What made me so curious? I had also noted during the lesson that the same word translated as “thing” was used in verse 17, but translated differently.

“When they had seen him, they spread the word concerning what had been told them about this child,”

The noun used in both verses is the Greek word, rhema. In verse 15, rhema is translated into “thing.” In verse 17, rhema is translated as “word.”

We see “word” in John 1:1, but that is translated from logos. Logos is typically indicative of the written word or the physical word, as in “the Word became flesh.” However, rhema seems to indicate the spoken word and specifically, words spoken to someone. It’s often used in such situations as “the word of the Lord came to…so and so.”

I spent another day pondering the difference between logos and rhema. I know that I’ve heard the differences discussed before, but it hadn’t been important to me at that point. I’ll admittingly chalk that up to a hard, unwilling heart.

From what I’ve been able to scratch up in the last week, God’s Word…the Bible…is the logos that I have access to in the written form.  It’s the Hebrews 4:12 word. The logos that is living and active. Sharper than any sword, it cuts down to the division of my soul and spirit and judges my heart and attitude.  It is of utmost importance. I need to be hiding it in my heart.

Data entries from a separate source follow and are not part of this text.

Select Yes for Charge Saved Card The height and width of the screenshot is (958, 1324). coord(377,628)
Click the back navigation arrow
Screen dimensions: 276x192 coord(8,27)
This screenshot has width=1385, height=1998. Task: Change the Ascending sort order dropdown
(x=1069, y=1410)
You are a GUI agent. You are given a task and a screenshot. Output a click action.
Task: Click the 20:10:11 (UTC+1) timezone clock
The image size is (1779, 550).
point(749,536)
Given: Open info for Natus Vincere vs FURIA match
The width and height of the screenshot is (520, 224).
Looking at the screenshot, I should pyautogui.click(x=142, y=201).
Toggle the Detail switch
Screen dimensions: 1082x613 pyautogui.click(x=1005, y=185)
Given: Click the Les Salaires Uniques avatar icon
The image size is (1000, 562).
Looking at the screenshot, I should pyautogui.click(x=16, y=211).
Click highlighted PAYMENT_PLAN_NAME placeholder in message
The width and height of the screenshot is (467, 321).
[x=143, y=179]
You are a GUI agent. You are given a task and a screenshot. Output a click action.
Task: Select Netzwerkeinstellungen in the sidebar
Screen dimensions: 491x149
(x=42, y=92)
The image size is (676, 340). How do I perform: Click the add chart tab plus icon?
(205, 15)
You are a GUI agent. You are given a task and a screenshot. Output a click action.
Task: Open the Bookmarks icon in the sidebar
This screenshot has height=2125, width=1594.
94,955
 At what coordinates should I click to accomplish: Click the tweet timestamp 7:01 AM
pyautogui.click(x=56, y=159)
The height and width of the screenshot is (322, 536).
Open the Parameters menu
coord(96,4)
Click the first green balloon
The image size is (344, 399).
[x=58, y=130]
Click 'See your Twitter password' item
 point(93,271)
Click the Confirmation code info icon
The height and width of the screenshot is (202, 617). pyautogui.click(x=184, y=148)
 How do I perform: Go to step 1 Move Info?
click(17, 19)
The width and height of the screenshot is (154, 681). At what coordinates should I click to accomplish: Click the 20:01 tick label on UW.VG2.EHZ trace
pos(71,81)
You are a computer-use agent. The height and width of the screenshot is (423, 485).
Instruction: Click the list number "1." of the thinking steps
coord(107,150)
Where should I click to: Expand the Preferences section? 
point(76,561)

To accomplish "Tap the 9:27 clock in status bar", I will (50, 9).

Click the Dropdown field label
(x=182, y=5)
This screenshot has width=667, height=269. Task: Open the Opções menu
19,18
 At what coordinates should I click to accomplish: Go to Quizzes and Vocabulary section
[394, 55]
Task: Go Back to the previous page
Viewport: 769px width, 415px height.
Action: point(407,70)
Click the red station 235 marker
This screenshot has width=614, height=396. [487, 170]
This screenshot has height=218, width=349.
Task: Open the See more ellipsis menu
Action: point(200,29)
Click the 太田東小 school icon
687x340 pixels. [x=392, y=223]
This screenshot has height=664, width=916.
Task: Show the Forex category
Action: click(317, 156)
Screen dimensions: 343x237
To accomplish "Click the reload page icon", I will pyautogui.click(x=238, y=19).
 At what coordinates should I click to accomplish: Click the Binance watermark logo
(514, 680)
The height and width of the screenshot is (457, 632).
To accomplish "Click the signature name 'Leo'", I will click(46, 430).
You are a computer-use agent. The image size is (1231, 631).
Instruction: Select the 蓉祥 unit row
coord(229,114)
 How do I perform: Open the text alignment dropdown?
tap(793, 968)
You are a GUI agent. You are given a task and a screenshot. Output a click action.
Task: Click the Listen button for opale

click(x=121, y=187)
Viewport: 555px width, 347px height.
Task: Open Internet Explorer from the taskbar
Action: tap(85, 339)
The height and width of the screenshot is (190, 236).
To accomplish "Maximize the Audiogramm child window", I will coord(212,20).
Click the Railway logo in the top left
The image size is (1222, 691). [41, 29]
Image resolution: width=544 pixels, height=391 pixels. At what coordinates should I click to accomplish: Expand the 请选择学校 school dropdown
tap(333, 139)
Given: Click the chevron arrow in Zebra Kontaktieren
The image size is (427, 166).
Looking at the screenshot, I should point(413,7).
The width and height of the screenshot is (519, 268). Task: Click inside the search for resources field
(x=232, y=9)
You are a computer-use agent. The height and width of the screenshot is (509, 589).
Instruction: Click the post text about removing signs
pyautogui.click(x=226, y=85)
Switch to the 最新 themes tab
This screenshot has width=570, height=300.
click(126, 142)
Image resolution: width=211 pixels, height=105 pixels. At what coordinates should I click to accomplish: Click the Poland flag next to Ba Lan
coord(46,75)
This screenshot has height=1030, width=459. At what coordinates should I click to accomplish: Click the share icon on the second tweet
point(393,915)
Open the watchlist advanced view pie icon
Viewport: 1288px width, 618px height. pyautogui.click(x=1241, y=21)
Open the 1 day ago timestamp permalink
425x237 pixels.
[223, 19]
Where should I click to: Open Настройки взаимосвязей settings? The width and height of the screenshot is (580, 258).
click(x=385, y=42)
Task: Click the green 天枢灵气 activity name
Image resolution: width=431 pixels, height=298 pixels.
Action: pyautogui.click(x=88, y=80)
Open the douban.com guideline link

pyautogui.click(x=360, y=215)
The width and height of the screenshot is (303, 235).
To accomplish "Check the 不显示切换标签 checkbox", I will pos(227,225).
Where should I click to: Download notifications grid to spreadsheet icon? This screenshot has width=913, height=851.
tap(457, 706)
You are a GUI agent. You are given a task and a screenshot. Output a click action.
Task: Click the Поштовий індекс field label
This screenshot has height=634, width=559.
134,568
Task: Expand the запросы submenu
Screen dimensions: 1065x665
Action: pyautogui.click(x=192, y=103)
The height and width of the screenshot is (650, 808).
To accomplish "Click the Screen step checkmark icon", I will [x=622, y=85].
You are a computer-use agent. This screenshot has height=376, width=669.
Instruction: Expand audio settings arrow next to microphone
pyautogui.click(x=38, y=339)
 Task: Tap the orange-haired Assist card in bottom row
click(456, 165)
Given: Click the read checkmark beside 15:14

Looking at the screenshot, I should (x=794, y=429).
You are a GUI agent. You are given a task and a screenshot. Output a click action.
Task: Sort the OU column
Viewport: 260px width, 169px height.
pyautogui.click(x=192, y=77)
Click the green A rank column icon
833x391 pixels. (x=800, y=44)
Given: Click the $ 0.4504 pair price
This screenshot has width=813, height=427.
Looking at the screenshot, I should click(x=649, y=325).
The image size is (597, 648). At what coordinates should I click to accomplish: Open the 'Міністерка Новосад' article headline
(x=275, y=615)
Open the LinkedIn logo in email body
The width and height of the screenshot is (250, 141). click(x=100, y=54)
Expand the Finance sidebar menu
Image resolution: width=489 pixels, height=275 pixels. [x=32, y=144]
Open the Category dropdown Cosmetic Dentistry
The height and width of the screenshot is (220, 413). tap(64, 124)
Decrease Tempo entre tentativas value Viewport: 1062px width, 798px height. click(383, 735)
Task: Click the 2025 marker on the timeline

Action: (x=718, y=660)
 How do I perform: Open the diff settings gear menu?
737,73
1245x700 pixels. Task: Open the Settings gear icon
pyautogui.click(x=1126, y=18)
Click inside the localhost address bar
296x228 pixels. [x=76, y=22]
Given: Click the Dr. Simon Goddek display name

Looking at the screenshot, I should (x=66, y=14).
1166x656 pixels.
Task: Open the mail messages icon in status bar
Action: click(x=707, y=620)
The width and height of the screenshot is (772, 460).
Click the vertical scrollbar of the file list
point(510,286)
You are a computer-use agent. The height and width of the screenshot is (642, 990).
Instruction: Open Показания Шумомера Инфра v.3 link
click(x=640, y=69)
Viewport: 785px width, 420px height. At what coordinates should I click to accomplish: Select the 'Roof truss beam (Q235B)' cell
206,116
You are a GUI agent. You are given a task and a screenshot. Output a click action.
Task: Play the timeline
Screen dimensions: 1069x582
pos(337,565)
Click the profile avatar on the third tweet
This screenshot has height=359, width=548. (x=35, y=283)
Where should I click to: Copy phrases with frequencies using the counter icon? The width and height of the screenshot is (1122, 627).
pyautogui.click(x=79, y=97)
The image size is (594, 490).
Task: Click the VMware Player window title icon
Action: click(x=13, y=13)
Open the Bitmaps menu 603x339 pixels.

I need to be hiding into my heart and pondering these “things” in my heart. By the way, in Luke 2:19 all of those “things” that Mary pondered in her heart, were the rhema…spoken words of her son, The Son, The One and Only…The (Logos) Word became flesh.

I have the written word. I have a Bible in nearly every room of my home. I have it on my phone. I have portions of it on plagues and paintings. I am surrounded by the written word.

However, I don’t know that I give the Spirit the time and attention to listen to His rhema word. I don’t slow down and listen as He reminds me of the logos, just as Romans 8 and John 14 say He will. 

The shepherds had received a word from God. This "thing" that happened was worth spreading the "word." Rhema. 

Rhema.

This year, my one “word” is rhema.

I want to hear what God speaks to me. I want it to be so real that I'm stopped in my tracks. So real that I have to immediately share the thing and spread the word.